With the advent of Adobe Acrobat 5.0, it is now possible to use a PDF form in your web applications. Adobe has beefed up their JavaScript implementation so that most of the things you would ever want to do with a PDF can be done programmatically. There is even an object called the ADBC, or Acrobat Database Connectivity, object that allows for database access in much the same way as Microsoft's ActiveX Data Objects, and it serves as an interface to ODBC for the PDF. Subordinate to it there are the Connection object and Statement object. As the names might imply, the Connection object manages the actual connectivity to the database, and the Statement object allows for the execution of SQL statements.

This is all well and good, but why do this when you could do a standard HTML form with server scripting behind it? There are several reasons.

  • Your form looks just like the printed version. WYSIWYG. This may make the learning curve easier if you are moving from paper forms to the web. Or perhaps your forms are already in PDF, and you don't want to recreate the wheel.
  • The ability to save the document in PDF. Duh.
  • Collaboration. Version 5.0 allows users to annotate PDFs as if they were on their desktop, and the annotations are instantly updated on the server so that real time collaboration is possible. It is also possible to download the form, mark it up offline, and upload the annotations later.
  • Encryption. Acrobat 5.0 offers 128-bit RSA encryption right out of the box. You can publish your document on your web server, restricting access only to those you specify on your trusted certificate list.
  • Digital signatures. This is a pretty cool feature. It uses the RSA algorithm to produce the public/private key pair and the X.509 standard for certificates.

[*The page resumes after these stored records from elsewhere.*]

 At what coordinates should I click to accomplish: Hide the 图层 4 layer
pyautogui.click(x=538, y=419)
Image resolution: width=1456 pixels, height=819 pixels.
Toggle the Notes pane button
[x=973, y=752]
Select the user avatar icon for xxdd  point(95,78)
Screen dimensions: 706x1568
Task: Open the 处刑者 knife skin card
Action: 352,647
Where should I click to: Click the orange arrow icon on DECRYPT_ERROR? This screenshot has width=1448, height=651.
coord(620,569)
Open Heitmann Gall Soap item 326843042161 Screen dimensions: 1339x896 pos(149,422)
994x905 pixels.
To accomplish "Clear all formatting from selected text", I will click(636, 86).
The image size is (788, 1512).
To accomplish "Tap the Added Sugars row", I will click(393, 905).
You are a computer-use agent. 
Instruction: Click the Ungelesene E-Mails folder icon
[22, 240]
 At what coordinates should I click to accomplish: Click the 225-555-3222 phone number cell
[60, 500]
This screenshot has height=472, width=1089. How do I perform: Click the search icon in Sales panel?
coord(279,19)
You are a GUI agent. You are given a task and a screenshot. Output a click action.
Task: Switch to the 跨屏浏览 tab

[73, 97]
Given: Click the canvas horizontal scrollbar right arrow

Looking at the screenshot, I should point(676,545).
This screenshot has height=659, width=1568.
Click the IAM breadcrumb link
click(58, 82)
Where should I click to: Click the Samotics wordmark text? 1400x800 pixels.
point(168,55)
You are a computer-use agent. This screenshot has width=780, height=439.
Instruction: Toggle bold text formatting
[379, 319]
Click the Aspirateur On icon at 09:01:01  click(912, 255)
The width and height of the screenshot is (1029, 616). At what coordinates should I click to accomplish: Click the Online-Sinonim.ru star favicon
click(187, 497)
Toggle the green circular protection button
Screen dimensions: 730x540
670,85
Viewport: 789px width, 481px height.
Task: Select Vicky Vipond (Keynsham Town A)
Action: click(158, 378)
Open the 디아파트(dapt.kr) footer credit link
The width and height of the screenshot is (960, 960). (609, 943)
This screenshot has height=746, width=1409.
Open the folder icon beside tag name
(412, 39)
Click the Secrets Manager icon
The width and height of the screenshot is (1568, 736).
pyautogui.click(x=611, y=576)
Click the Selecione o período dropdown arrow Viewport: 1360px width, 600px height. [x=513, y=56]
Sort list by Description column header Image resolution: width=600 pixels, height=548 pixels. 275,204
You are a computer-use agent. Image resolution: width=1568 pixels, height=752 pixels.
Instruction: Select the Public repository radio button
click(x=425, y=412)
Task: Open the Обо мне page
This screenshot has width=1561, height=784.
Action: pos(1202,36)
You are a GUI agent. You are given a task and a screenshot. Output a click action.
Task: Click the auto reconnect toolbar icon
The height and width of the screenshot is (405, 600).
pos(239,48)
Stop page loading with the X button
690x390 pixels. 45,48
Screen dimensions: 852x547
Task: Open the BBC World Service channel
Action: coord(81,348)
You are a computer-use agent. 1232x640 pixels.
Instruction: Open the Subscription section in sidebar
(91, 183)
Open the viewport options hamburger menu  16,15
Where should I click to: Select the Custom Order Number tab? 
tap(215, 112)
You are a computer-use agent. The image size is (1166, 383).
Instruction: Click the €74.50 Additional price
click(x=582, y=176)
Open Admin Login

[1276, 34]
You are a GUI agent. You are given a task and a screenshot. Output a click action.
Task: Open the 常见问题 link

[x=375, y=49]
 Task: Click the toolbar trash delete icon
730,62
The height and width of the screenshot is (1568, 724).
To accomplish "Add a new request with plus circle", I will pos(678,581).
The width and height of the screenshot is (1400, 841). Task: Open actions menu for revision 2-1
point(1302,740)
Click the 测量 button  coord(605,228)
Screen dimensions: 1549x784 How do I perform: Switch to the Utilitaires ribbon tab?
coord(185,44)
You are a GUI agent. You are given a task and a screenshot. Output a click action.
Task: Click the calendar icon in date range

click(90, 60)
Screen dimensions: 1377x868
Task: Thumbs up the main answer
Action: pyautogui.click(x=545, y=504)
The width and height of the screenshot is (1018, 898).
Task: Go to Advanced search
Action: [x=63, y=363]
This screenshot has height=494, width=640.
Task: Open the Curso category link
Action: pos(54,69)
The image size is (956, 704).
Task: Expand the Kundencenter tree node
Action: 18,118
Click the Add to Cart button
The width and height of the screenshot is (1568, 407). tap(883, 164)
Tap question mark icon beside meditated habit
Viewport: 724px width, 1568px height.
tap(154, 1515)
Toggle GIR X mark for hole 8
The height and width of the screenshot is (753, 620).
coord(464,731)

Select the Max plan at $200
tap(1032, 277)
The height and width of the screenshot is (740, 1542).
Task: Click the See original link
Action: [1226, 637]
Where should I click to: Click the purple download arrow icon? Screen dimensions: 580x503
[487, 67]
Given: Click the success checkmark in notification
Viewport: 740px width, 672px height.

The neat thing is, when you have your form published on your web server — intranet, internet, whatever — if they are in your trusted certificate list, users can log in to the document, fill out the form, sign it, and submit it. Through JavaScript, you can have data validation down to the field level. You can also specify, through code, to only submit the document if the signature is valid and authenticated. The submitted form data can be sent in Adobe's Forms Data Format, HTML, or XML. You can also send the entire PDF. Choosing to send it by HTML puts the field data into the body of a HTTP Request, which can be parsed and dealt with at the server.

I'm using this setup at work. I have a customer that does oversight for a federal program, and he wants to move away from paper. The problem was having a signature is a requirement for this program. So he sent me the form in Microsoft Word format, I distilled it into PDF, added Acrobat form fields, and published it. The signatures are all housed in a secure directory, and the scripting writes data to the database only when Acrobat validates the signature on the form. Though we haven't put it into production yet, it seems to work as expected.

Caveat: This only works in version 5.0. Also, everyone accessing the form has to have either Acrobat 5.0 on their machine or Acrobat Approval 5.0. The annotation, saving to disk, and signature features are not available in Acrobat Reader. Also, 128-bit encryption might have been strong a few years ago, but it's pretty much obsolete having been cracked by Ian Goldberg in 1997. Using 250 computers, it took him about four hours to break it. I wouldn't rely on this if you are doing top secret work, but it will keep the boys in accounting or whatever from peeping where they shouldn't. Unless they are hella 1337 accountants and have a beowulf cluster or something.